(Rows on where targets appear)
########
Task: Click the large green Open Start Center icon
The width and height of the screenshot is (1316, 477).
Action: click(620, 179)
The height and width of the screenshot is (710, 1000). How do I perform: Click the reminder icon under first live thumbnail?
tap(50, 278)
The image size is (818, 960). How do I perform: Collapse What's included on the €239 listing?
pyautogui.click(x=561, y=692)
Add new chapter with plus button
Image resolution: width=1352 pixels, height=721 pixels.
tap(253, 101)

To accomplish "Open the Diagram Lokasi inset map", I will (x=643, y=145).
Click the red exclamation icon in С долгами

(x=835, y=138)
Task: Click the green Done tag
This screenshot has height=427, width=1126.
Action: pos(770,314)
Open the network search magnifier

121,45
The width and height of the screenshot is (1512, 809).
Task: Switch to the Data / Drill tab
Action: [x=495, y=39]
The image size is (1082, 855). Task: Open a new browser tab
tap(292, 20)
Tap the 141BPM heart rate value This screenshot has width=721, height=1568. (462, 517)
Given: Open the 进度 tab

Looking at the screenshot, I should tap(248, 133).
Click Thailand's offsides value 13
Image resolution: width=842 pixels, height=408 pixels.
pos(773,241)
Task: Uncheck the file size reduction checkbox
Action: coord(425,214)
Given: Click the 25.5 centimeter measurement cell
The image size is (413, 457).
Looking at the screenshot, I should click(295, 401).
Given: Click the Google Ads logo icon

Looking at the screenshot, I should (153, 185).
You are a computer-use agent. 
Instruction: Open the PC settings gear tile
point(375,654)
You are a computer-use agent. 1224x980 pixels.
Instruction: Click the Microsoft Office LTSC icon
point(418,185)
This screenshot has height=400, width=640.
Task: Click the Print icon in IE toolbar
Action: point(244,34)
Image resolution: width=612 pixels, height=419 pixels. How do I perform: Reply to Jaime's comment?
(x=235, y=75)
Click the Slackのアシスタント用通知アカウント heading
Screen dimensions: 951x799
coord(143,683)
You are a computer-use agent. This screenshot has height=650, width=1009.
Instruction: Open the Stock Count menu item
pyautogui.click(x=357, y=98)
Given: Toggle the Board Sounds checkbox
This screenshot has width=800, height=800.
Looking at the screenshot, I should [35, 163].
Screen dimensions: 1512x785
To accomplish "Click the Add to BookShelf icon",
########
__Goal__
Repeat the records above with every occurrence of "Instruction" swapped for "Directive" and all other text left unchanged.

__Full solution__
Task: Click the large green Open Start Center icon
The width and height of the screenshot is (1316, 477).
Action: click(620, 179)
The height and width of the screenshot is (710, 1000). How do I perform: Click the reminder icon under first live thumbnail?
tap(50, 278)
The image size is (818, 960). How do I perform: Collapse What's included on the €239 listing?
pyautogui.click(x=561, y=692)
Add new chapter with plus button
Image resolution: width=1352 pixels, height=721 pixels.
tap(253, 101)

To accomplish "Open the Diagram Lokasi inset map", I will (x=643, y=145).
Click the red exclamation icon in С долгами

(x=835, y=138)
Task: Click the green Done tag
This screenshot has height=427, width=1126.
Action: pos(770,314)
Open the network search magnifier

121,45
The width and height of the screenshot is (1512, 809).
Task: Switch to the Data / Drill tab
Action: [x=495, y=39]
The image size is (1082, 855). Task: Open a new browser tab
tap(292, 20)
Tap the 141BPM heart rate value This screenshot has width=721, height=1568. (462, 517)
Given: Open the 进度 tab

Looking at the screenshot, I should tap(248, 133).
Click Thailand's offsides value 13
Image resolution: width=842 pixels, height=408 pixels.
pos(773,241)
Task: Uncheck the file size reduction checkbox
Action: coord(425,214)
Given: Click the 25.5 centimeter measurement cell
The image size is (413, 457).
Looking at the screenshot, I should click(295, 401).
Given: Click the Google Ads logo icon

Looking at the screenshot, I should (153, 185).
You are a computer-use agent. 
Directive: Open the PC settings gear tile
point(375,654)
You are a computer-use agent. 1224x980 pixels.
Directive: Click the Microsoft Office LTSC icon
point(418,185)
This screenshot has height=400, width=640.
Task: Click the Print icon in IE toolbar
Action: point(244,34)
Image resolution: width=612 pixels, height=419 pixels. How do I perform: Reply to Jaime's comment?
(x=235, y=75)
Click the Slackのアシスタント用通知アカウント heading
Screen dimensions: 951x799
coord(143,683)
You are a computer-use agent. This screenshot has height=650, width=1009.
Directive: Open the Stock Count menu item
pyautogui.click(x=357, y=98)
Given: Toggle the Board Sounds checkbox
This screenshot has width=800, height=800.
Looking at the screenshot, I should [35, 163].
Screen dimensions: 1512x785
To accomplish "Click the Add to BookShelf icon",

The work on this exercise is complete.